Oppose appeals decision allowing commercial use

July 20, 1999|By Sheridan Lyons | Sheridan Lyons,SUN STAFF

About two dozen neighbors of the Keymar Airpark oppose a recent county zoning appeals decision allowing the 29-year-old facility to operate as a commercial airport, and have filed suit asking the Carroll Circuit Court to review the decision.

About nine of the plaintiffs testified at the Board of Zoning Appeals hearing earlier this year, saying low-flying airplanes disturbed them and might affect farm animals in the area, and expressed fear of accidents.

A Frederick County couple, Dennis P. and Brenda L. Young, bought the Keymar airport in 1997 and built a home there, said Brenda L. Young, a 39-year-old mother of five. She doesn't fly, but her husband is getting his pilot's license.

Although they applied to change the status from a private airport to a private commercial airport with accessory uses and buildings, Young doesn't think they needed the zoning board's approval.

"It's been here 30 years. It's not a new airport, so they pretty much had to," she said of the board's decision. "If it goes to the Circuit Court and the judge upholds it, then that will be a precedent for this operation and especially for Carroll County."

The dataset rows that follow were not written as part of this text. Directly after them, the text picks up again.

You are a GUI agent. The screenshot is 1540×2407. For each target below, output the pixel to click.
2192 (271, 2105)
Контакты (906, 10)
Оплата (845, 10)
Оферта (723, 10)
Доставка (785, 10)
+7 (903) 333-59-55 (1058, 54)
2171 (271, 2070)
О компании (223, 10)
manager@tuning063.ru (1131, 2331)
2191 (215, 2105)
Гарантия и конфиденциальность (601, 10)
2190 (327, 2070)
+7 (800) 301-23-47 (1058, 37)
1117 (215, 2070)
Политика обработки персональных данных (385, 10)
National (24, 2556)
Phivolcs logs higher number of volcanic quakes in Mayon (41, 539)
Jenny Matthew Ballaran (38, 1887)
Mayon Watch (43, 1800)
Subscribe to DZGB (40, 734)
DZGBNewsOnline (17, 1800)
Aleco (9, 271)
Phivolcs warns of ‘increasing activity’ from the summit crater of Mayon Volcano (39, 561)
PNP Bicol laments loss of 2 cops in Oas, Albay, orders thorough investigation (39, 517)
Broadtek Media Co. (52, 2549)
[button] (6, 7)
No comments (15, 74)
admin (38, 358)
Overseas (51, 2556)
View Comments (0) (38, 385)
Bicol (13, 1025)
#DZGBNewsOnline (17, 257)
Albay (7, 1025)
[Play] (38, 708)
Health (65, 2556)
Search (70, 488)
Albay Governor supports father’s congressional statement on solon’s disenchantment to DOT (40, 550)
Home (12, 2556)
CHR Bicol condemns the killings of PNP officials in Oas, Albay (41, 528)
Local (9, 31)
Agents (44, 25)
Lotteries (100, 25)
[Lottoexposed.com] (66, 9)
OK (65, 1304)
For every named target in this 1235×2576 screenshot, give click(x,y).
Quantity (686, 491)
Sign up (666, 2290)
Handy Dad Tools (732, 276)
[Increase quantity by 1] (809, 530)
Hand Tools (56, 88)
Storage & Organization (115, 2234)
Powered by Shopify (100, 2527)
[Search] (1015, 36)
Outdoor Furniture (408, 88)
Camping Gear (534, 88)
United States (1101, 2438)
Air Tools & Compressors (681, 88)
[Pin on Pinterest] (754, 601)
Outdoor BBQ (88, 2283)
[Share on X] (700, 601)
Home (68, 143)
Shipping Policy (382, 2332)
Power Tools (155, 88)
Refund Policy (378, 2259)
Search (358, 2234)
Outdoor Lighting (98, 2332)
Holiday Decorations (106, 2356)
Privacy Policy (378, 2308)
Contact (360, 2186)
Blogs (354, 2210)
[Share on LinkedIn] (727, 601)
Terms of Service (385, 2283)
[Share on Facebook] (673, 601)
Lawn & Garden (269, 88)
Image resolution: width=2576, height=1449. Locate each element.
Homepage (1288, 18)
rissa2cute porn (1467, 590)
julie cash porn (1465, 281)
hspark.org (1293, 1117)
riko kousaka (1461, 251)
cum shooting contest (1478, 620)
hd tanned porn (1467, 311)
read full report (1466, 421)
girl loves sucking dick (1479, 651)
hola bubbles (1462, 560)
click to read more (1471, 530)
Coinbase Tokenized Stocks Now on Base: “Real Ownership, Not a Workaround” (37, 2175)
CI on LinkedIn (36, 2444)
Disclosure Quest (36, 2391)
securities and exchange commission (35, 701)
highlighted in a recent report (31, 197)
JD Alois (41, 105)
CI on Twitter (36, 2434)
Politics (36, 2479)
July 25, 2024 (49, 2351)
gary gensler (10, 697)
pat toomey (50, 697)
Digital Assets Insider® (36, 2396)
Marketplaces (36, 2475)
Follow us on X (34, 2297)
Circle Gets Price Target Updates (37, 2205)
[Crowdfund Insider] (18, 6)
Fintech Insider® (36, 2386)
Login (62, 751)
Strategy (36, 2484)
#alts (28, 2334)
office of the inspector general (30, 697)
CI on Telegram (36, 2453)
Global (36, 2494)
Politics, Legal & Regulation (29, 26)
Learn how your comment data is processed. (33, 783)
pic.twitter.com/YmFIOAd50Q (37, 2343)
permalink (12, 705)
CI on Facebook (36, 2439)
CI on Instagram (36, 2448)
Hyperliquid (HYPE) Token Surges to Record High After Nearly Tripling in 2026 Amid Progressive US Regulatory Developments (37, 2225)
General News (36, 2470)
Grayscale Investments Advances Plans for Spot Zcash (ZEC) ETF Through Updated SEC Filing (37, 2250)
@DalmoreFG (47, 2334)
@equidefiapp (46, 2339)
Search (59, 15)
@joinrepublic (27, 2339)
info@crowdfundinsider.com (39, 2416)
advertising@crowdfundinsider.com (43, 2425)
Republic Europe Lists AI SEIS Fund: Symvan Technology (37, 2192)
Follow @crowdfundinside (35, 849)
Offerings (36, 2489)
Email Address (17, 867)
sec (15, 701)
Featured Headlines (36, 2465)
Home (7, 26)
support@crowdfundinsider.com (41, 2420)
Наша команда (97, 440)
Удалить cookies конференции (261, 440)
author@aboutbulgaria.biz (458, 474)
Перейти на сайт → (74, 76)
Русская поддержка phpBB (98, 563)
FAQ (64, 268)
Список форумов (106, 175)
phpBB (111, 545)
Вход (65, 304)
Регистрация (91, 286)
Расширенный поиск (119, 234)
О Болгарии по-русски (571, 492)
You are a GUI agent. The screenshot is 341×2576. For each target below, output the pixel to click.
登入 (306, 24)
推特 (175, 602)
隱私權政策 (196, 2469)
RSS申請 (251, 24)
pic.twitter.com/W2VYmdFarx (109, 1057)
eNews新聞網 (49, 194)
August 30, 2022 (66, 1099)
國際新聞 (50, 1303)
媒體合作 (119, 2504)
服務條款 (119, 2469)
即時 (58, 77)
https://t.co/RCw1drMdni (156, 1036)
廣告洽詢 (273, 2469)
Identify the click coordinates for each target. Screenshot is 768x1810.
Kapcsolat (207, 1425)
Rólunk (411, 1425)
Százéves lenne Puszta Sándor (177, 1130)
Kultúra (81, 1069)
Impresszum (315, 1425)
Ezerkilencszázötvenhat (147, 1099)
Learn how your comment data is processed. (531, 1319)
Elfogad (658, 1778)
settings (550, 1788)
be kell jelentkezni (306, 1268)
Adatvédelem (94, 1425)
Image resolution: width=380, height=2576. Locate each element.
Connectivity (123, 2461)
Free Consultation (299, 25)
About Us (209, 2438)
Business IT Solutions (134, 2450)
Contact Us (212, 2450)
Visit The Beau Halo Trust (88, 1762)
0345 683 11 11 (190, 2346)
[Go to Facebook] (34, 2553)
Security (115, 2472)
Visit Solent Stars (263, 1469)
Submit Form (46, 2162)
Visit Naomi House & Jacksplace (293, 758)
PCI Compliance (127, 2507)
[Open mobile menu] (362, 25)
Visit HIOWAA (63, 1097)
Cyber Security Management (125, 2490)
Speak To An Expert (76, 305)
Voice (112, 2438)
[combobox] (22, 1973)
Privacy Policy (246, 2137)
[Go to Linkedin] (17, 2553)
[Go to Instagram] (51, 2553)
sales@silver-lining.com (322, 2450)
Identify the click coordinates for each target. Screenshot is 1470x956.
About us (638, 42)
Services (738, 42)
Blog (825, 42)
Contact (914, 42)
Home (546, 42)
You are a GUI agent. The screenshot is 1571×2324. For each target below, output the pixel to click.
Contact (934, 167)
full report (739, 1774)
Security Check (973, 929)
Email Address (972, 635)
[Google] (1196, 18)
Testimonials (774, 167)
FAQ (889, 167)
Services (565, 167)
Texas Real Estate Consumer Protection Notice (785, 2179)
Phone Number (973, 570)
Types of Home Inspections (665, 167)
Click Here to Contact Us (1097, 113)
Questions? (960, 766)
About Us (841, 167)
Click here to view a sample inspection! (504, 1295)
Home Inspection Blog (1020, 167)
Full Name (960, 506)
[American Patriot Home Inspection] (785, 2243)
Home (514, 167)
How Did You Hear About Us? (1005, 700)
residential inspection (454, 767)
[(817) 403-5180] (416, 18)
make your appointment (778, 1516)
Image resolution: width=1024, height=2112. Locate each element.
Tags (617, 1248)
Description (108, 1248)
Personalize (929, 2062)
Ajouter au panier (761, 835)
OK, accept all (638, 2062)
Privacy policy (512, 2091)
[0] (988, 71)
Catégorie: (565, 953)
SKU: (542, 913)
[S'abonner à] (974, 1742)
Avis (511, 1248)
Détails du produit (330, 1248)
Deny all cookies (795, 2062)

The 16-acre air park was built on agricultural land in 1970 by previous owners Robert and Winifred Miller, now retired, who said in a 1996 interview that their original license from the Federal Aviation Administration to operate a private airstrip was free -- so long as they did not charge pilots to use it.

After two days of hearings in April and May, the zoning appeals board ruled in favor of the Youngs, saying the county zoning ordinance allows public or private airports as a conditional use in agricultural areas, subject to the approval of the State Aviation Commission.

The plaintiffs are asking the court to overturn that June 16 decision or to modify it, said their attorney, Charles M. Preston. The board on July 2 denied a request for reconsideration.

In a written decision, the board said it found no adverse effects upon the neighborhood and noted testimony for the Youngs from several experts, including a representative of the Maryland Aviation Administration who said the site was ideally suited for the proposed use, that noise from airplanes at the location is below the level set by the MAA and the FAA, that only single-engine aircraft would use the grass airstrip, and that takeoff and landing patterns were sufficient and clear of obstruction. The runway is lighted, and is longer and has more clearance than required.

No gasoline would be sold, no tow planes or parachutists allowed, and three to four hangar buildings are planned, according to the testimony. A commercial designation would allow the sale of pilot accessories such as radios and Global Positioning System instruments.

The board set conditions, including restricting the airport to a grass runway and to no more than 15 planes at a time -- "tie downs" for which they could collect rent, according to the opinion.

Young said the airport probably could accommodate 50 to 60 planes, "so that could limit the number of flights -- and that is illegal. Once the key goes in the ignition of an aircraft, it becomes a federal matter. The FAA makes the rules for pilots." She said they may file a counter-appeal to lift the restrictions.

In 1997, the Youngs received a violation notice of alleged illegal use and operation of the private landing field from the county zoning officer, but the zoning appeals board in 1998 found no violation, according to Young and the board opinion.

"There's no big jets coming in here or anything," she said. A busy day now means "five, six, seven on a nice weekend day. Some days are zero."

"I counted one day about 26 military aircraft flying over the airport that had nothing to do with our airport," she said.